The relief money is to be spent evenly between local small businesses and households whose income has been affected by the spread of COVID-19.
“As I’ve written before, it isn’t perfect by any means,” City Commissioner Harvey Ward posted on Facebook after the commission held an emergency teleconference meeting. “But it gets some relief funding going. It won’t be the last relief-funding program we consider. I’m proud that we were able to get a package on the table, and far before most other Florida cities.”
City officials were still determining how residents and small businesses would be eligible for and how to apply for the relief funding. City Manager Lee Feldman said recipients would not receive the funds directly; it would more likely go toward offsetting rent and or utility bills.
Ward urged that the money be dispensed as soon as possible, and that the commission should approve a second wave of relief funding in another month or two.
“I want to get money into people’s hands” he said. “While we are talking, people are waiting.”
The commission decided to not make businesses, in order to be eligible for the relief funding, demonstrate a strong chance of reopening past COVID-19, be within ZIP codes with high poverty rates or have been open for at least two years.
Commissioner Adrian Hayes-Santos said helping local retailers suffering because of the pandemic was critical, given that many of them that fail would not reopen.
The commissioners also talked at length about how to go about reopening city departments.
Mayor Lauren Poe and Feldman said any city mandate must align with that set by the Alachua County Commission, with the mayor saying there should be “no daylight” between them.

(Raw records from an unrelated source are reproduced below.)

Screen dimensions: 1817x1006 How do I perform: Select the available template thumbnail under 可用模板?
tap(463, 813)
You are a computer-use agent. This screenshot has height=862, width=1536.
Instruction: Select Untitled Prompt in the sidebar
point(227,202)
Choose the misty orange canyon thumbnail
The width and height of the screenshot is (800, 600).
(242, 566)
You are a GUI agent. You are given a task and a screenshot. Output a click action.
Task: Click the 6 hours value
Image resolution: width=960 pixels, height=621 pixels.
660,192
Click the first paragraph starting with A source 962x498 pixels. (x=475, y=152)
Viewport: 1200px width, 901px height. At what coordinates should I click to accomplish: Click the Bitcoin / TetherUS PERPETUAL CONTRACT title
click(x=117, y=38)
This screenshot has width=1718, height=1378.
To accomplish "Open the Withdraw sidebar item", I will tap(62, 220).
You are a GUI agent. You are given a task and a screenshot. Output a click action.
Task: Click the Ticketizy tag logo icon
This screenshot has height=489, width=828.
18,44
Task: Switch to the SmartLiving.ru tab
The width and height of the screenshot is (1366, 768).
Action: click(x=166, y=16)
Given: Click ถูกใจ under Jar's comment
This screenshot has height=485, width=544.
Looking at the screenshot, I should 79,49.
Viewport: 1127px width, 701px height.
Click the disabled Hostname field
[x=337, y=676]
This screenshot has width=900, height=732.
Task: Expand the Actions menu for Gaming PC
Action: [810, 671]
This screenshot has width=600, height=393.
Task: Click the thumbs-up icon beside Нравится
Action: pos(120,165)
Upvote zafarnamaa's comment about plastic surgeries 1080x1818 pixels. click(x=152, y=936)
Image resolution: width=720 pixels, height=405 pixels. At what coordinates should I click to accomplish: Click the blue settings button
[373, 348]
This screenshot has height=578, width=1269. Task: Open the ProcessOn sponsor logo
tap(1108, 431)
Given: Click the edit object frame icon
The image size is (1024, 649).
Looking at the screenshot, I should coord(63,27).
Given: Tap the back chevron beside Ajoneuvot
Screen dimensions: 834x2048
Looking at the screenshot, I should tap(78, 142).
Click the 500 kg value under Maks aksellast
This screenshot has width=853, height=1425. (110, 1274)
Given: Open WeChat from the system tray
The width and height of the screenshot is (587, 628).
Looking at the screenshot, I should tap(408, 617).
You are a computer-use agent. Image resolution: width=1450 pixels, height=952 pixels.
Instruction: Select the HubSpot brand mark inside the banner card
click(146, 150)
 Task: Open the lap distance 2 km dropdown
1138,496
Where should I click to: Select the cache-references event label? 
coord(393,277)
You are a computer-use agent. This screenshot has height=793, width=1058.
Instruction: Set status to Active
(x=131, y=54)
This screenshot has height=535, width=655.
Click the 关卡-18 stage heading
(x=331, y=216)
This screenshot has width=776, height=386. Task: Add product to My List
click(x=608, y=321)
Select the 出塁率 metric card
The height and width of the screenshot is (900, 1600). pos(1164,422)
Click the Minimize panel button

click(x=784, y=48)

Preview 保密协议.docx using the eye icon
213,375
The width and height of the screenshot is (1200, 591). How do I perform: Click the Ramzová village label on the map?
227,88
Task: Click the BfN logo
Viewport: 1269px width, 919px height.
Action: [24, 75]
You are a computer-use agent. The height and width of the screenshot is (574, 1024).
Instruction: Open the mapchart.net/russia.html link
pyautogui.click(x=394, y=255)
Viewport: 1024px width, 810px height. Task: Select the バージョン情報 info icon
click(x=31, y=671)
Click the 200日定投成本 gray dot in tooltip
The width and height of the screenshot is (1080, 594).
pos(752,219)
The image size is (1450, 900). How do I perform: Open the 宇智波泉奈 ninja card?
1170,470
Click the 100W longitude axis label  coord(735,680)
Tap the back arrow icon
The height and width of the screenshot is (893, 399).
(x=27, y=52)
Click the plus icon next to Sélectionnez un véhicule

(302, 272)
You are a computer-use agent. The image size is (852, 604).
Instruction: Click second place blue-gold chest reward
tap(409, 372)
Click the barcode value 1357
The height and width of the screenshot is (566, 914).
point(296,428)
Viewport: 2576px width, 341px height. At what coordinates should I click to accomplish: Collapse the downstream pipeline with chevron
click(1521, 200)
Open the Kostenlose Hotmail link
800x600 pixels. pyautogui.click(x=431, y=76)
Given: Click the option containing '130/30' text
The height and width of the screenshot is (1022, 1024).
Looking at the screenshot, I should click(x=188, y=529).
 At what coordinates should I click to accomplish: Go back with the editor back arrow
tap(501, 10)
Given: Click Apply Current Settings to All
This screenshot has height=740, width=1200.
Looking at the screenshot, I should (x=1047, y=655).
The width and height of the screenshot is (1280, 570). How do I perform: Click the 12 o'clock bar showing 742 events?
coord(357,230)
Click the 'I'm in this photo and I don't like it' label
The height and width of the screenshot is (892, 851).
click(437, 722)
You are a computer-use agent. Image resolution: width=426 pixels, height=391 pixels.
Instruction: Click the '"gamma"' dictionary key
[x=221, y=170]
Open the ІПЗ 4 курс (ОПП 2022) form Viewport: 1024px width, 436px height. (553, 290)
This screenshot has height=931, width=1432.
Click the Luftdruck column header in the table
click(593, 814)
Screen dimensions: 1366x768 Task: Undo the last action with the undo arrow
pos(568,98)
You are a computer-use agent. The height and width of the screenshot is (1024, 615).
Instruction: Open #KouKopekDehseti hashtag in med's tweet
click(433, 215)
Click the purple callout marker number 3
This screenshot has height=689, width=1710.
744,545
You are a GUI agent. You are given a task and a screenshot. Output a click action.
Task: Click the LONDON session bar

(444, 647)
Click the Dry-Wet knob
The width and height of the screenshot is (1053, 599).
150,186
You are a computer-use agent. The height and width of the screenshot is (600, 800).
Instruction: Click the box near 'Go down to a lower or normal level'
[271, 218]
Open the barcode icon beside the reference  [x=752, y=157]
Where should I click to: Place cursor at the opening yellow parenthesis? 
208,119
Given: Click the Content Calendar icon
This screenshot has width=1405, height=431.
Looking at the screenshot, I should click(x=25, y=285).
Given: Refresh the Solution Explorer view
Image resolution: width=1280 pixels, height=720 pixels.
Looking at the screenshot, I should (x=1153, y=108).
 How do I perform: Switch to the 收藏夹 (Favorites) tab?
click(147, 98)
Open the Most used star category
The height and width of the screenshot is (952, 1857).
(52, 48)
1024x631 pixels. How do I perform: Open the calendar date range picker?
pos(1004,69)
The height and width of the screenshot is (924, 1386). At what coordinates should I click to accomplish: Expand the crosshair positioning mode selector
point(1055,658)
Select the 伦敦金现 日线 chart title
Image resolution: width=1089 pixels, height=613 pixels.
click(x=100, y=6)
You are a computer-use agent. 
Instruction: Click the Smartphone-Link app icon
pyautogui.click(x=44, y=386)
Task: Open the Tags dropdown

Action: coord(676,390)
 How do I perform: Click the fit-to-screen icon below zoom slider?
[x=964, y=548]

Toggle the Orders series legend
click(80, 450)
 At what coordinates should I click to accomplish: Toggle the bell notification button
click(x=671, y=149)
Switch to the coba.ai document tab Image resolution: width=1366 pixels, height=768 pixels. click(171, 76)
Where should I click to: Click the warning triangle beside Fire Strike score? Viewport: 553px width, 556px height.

While discussing the reopening of non-essential health services and local parks, Poe said county residents have complained about city residents not complying with social distancing guidelines.
City commissioners urged that employees and customers wear masks during a gradual reopening of businesses, and said a first phase should be limited to those requiring little physical contact.
“It’s not a ‘throw open the barn door’ situation,” Poe said.
Correction appended: A previous version of this story stated the City Commission will meet again virtually on Thursday. It will not. A Gainesville Charter Review Commission meeting is scheduled for Thursday at 6 p.m.